■ **Exercise brief**
Repeat the entries below word for word, though any picture in them should be dropped.

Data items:

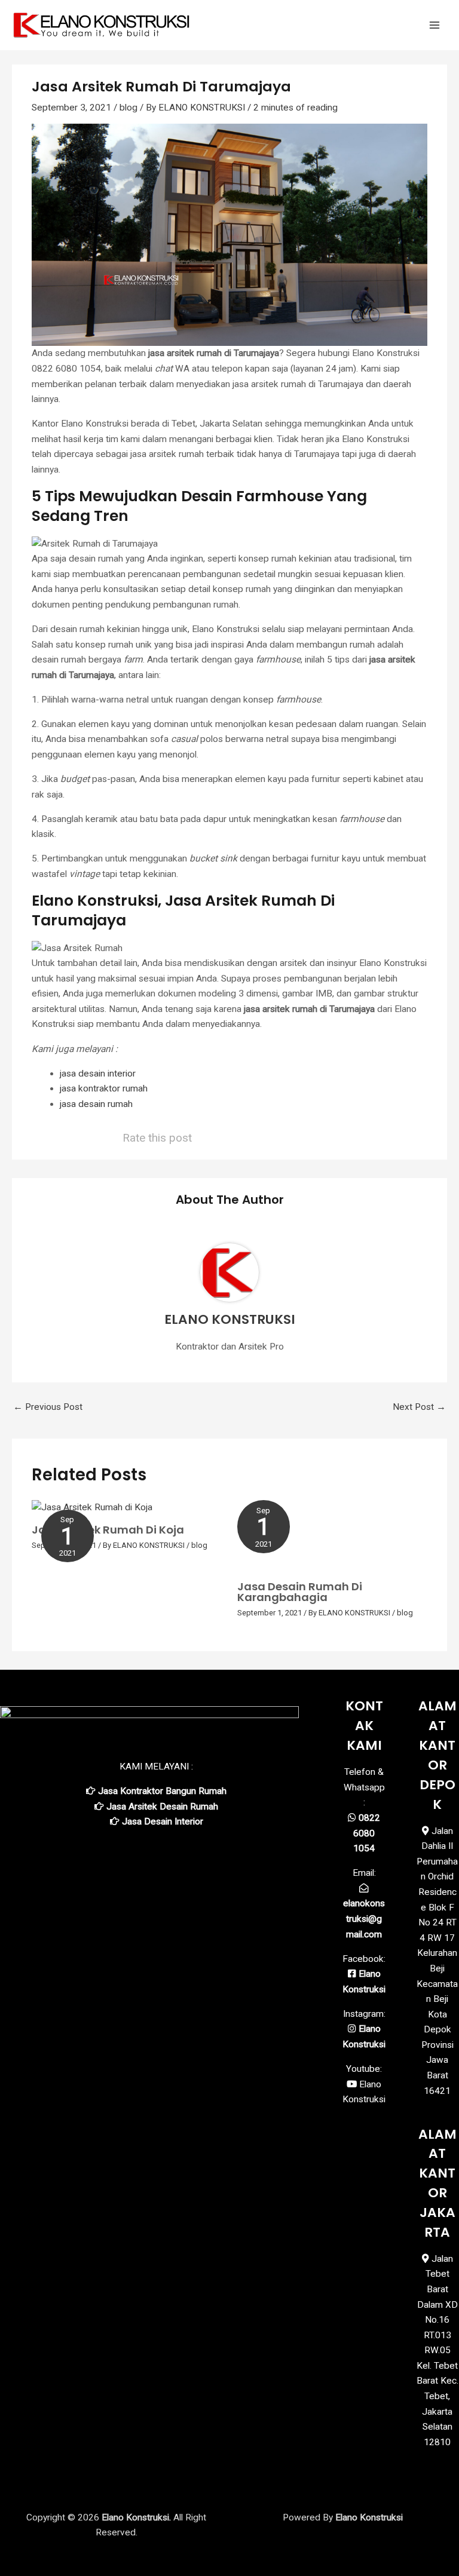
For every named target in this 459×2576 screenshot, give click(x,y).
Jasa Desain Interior (162, 1821)
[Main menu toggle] (434, 25)
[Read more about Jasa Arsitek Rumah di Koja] (92, 1507)
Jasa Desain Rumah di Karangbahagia (299, 1592)
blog (128, 107)
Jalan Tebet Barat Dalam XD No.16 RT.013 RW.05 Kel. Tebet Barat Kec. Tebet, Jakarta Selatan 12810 (437, 2350)
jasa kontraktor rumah (104, 1088)
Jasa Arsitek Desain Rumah (162, 1806)
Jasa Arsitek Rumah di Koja (108, 1529)
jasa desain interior (98, 1073)
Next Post (419, 1407)
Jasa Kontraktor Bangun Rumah (162, 1791)
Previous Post (47, 1407)
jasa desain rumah (96, 1104)
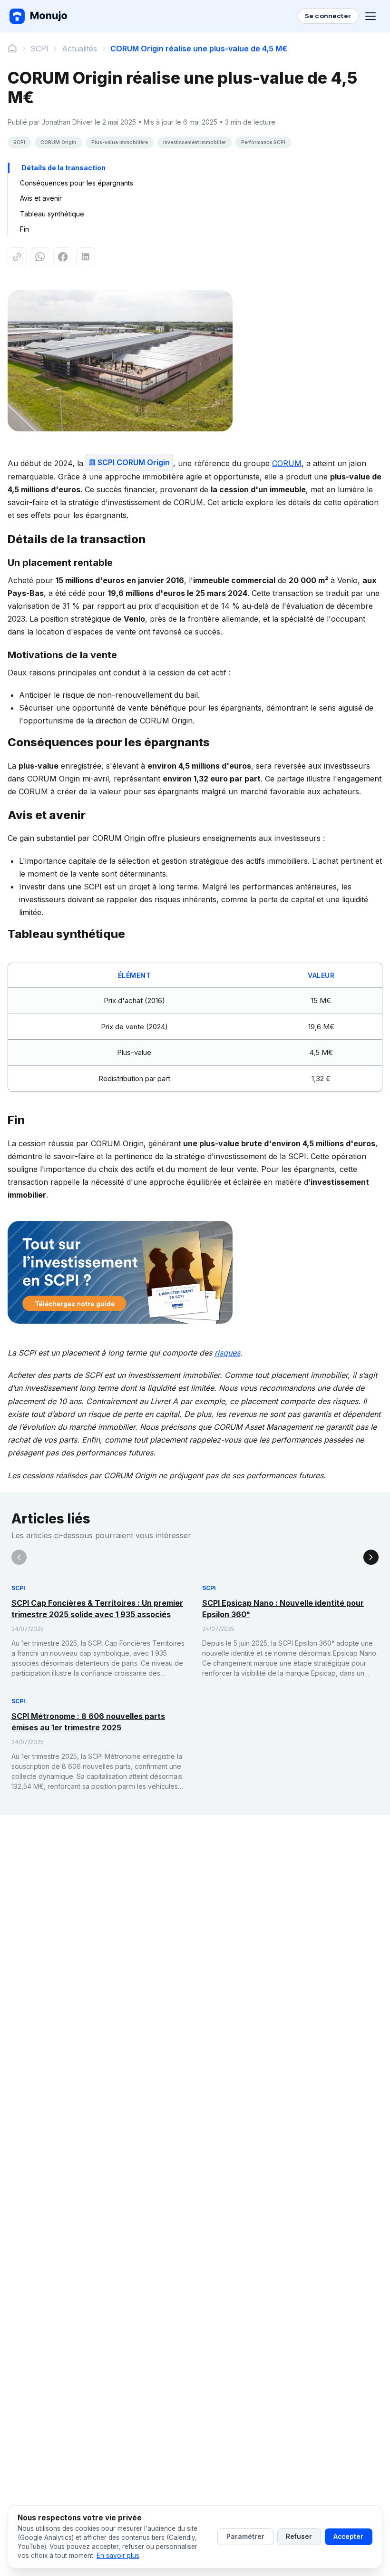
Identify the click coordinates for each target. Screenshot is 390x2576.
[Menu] (371, 16)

■ **Task output**
For every named target in this 459×2576 screenshot, give click(x,y).
Jasa Desain Interior (162, 1821)
[Main menu toggle] (434, 25)
[Read more about Jasa Arsitek Rumah di Koja] (92, 1507)
Jasa Desain Rumah di Karangbahagia (299, 1592)
blog (128, 107)
Jalan Tebet Barat Dalam XD No.16 RT.013 RW.05 Kel. Tebet Barat Kec. Tebet, Jakarta Selatan 12810 (437, 2350)
jasa kontraktor rumah (104, 1088)
Jasa Arsitek Desain Rumah (162, 1806)
Jasa Arsitek Rumah di Koja (108, 1529)
jasa desain interior (98, 1073)
Next Post (419, 1407)
Jasa Kontraktor Bangun Rumah (162, 1791)
Previous Post (47, 1407)
jasa desain rumah (96, 1104)
Identify the click coordinates for each target. Screenshot is 390x2576.
[Menu] (371, 16)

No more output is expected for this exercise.